---------- Input data ----------

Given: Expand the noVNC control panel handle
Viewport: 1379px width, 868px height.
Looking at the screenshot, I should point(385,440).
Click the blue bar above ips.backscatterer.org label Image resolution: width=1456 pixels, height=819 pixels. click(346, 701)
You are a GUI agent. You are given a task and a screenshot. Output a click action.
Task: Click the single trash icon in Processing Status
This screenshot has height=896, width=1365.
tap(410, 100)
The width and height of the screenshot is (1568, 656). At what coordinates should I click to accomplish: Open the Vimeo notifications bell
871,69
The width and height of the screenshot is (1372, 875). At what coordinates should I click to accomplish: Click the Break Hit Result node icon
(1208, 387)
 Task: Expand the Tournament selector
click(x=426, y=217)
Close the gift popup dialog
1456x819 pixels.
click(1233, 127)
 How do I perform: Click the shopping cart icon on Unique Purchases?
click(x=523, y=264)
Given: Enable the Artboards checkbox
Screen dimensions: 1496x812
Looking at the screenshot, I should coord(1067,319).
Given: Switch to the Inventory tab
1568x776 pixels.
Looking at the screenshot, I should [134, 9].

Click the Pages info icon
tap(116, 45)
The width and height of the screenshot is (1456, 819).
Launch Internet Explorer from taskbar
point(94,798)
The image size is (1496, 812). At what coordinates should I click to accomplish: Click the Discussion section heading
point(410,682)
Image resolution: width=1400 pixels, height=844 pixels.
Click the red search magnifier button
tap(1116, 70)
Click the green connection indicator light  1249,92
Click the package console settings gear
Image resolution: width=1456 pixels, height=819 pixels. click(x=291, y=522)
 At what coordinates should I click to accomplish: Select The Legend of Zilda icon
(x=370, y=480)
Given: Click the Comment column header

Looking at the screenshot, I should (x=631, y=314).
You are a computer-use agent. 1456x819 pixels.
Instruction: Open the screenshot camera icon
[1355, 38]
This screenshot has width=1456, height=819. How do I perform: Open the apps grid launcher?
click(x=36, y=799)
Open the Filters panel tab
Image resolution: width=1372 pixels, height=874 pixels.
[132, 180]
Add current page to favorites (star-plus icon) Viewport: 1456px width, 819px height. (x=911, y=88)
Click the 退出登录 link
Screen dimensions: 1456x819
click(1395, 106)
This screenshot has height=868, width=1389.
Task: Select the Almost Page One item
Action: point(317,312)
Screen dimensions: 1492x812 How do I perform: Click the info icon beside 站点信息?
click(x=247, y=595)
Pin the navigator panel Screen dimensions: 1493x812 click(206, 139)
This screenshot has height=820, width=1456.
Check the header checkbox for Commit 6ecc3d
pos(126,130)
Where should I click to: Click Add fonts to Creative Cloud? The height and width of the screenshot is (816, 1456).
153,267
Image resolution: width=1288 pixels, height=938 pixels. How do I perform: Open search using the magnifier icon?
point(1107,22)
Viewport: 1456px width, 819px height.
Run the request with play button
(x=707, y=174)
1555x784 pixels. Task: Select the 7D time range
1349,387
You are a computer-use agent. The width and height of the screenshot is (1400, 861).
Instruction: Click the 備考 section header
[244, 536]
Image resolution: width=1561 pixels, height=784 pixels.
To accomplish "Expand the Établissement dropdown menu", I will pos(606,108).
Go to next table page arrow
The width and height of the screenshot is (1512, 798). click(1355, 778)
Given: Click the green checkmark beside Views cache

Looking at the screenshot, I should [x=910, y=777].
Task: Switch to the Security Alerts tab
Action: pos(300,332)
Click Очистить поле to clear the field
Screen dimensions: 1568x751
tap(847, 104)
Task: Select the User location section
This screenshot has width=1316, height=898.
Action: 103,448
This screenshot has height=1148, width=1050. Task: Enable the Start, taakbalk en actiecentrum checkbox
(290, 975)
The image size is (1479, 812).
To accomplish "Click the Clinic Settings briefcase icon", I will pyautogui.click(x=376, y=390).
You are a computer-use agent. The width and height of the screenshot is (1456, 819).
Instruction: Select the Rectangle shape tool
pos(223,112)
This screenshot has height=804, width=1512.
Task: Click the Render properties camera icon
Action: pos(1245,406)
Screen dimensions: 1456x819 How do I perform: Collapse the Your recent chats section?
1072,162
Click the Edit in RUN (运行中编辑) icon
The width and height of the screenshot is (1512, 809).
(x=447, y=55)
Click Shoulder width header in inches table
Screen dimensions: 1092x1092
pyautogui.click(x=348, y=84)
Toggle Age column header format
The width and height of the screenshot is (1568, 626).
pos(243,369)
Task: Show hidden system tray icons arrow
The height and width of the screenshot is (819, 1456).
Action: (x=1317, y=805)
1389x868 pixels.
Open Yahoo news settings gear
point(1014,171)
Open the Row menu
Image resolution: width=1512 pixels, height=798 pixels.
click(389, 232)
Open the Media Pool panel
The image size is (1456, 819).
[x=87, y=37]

----------

**Work task**. Taking the entries above, write out exactly the lines starting with the line containing "Screen dimensions: 1456x819 How" and going on through the line containing "Task: Show hidden system tray icons arrow", both included, and nothing else.

**Your response**.
Screen dimensions: 1456x819 How do I perform: Collapse the Your recent chats section?
1072,162
Click the Edit in RUN (运行中编辑) icon
The width and height of the screenshot is (1512, 809).
(x=447, y=55)
Click Shoulder width header in inches table
Screen dimensions: 1092x1092
pyautogui.click(x=348, y=84)
Toggle Age column header format
The width and height of the screenshot is (1568, 626).
pos(243,369)
Task: Show hidden system tray icons arrow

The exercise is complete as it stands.